Shares in Starbucks, which has around 40,000 coffee shops globally, have lagged behind the broader market this year but have risen since August on hopes that newly appointed chief executive Brian Niccol would turn its struggling business around.
The new “anti-woke” fund, created by Fishback and his Azoria co-founder Asaf Abramovich, has a list of about three dozen other companies it will exclude from the roster, unless they scrap their DEI policies.
Roberts, president of the Heritage Foundation think-tank, and Wood, founder of Ark Investment Management, were both scheduled to address the event at Trump’s resort on Thursday.
Fishback’s fund does not manage any money yet, meaning the Starbucks campaign lacks the financial heft to influence the retailer’s decisions. Powerful activist fund Elliott Management recently built a large stake in the chain, helping to spur replacement of its CEO earlier this year.

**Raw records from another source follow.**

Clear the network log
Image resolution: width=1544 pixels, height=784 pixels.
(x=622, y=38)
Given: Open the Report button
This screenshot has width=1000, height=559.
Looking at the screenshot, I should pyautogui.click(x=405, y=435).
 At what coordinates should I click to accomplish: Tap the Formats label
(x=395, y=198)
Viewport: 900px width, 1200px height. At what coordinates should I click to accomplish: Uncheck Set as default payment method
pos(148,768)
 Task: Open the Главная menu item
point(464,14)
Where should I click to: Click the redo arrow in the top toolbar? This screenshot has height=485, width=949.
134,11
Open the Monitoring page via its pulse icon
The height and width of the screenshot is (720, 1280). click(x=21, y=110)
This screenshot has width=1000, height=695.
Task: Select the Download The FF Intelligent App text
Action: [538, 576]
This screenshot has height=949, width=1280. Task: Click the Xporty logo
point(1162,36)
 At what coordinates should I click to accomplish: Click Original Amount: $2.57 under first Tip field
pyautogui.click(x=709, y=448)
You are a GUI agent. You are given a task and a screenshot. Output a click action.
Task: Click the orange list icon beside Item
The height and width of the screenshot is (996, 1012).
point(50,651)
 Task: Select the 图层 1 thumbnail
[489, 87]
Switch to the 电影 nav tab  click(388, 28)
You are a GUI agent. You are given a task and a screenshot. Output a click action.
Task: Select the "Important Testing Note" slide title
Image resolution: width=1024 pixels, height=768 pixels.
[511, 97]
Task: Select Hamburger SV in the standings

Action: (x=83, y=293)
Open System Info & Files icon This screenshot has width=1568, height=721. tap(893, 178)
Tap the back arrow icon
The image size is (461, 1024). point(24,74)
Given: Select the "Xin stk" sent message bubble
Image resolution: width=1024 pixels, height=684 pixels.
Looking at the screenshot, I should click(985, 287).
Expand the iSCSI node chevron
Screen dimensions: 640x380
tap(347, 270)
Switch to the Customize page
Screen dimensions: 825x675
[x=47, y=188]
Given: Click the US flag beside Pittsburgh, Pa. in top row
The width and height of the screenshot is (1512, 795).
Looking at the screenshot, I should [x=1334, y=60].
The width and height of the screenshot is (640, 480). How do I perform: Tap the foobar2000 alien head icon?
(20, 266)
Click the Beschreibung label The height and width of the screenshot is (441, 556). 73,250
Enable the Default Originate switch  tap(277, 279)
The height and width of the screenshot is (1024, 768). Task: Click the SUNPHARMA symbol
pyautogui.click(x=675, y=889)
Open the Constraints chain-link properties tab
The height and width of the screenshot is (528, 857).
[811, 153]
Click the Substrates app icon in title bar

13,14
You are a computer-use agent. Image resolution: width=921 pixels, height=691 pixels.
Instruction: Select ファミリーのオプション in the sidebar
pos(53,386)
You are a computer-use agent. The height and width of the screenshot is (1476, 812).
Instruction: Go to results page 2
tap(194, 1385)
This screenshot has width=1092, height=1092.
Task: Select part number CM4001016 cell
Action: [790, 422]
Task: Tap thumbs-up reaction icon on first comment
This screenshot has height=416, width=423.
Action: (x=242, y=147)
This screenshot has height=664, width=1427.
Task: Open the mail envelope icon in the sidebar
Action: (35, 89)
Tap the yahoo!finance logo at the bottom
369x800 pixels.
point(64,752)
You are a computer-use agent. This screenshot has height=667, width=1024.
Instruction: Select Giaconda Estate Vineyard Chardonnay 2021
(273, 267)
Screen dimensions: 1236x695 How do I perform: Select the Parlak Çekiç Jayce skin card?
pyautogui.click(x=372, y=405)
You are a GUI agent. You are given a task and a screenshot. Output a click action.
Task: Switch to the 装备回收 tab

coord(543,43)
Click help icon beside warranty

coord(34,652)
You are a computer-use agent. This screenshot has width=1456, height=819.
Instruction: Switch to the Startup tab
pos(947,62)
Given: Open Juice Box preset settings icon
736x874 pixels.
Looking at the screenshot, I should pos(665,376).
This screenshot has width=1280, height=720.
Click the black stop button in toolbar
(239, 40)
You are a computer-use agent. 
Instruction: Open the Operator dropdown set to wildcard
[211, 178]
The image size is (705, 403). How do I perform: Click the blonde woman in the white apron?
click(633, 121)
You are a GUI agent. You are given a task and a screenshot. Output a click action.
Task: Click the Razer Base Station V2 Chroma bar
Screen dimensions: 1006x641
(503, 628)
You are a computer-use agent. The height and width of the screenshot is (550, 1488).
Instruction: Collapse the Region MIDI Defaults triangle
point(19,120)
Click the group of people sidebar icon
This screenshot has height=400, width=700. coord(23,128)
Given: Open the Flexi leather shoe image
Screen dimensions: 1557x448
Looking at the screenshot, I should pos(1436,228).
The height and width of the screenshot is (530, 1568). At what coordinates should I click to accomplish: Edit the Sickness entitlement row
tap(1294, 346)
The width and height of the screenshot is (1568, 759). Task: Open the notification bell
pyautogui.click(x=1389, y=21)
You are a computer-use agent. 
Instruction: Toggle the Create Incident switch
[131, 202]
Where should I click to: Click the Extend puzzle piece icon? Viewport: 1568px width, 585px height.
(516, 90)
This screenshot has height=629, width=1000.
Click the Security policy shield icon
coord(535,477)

Unlike an activist hedge fund, which buys stakes in companies to agitate for change, Azoria will push its agenda by excluding companies from their index and publicly claim DEI policies are hurting their stock price.
The strategy borrows from so-called environmental, social and governance funds, which excluded investments in polluting industries and were attacked by many conservatives.
Azoria’s new ETF is set to launch early next year under the ticker SPXM, which stands for S&P Meritocracy. In remarks at the Mar-a-Lago event, Fishback will claim the stocks of S&P 500 companies that factor diversity into hiring have underperformed their rivals.
Some research has contradicted that, including a McKinsey report last year that found companies in the top quartile of racial diversity were 39 per cent more likely to perform better than those in the bottom quartile.
Fishback, who previously worked at hedge fund Greenlight Capital and is mired in a legal dispute with its founder David Einhorn, is among Wall Street investors aiming to cash in on a conservative shift as Trump returns to the White House.
Other politically driven investors have punched far above their weight. The activist investor Engine No. 1 secured three board seats in 2021 at ExxonMobil by mounting a campaign against the oil major while only overseeing $240mn worth of assets.
Fishback argued hiring on ethnic and racial diversity grounds was a political act that would hurt shareholders.
He said: “Cut that crap out. Hire the best and brightest. Don’t apologise for it, make money, give it to shareholders, and do the right thing.”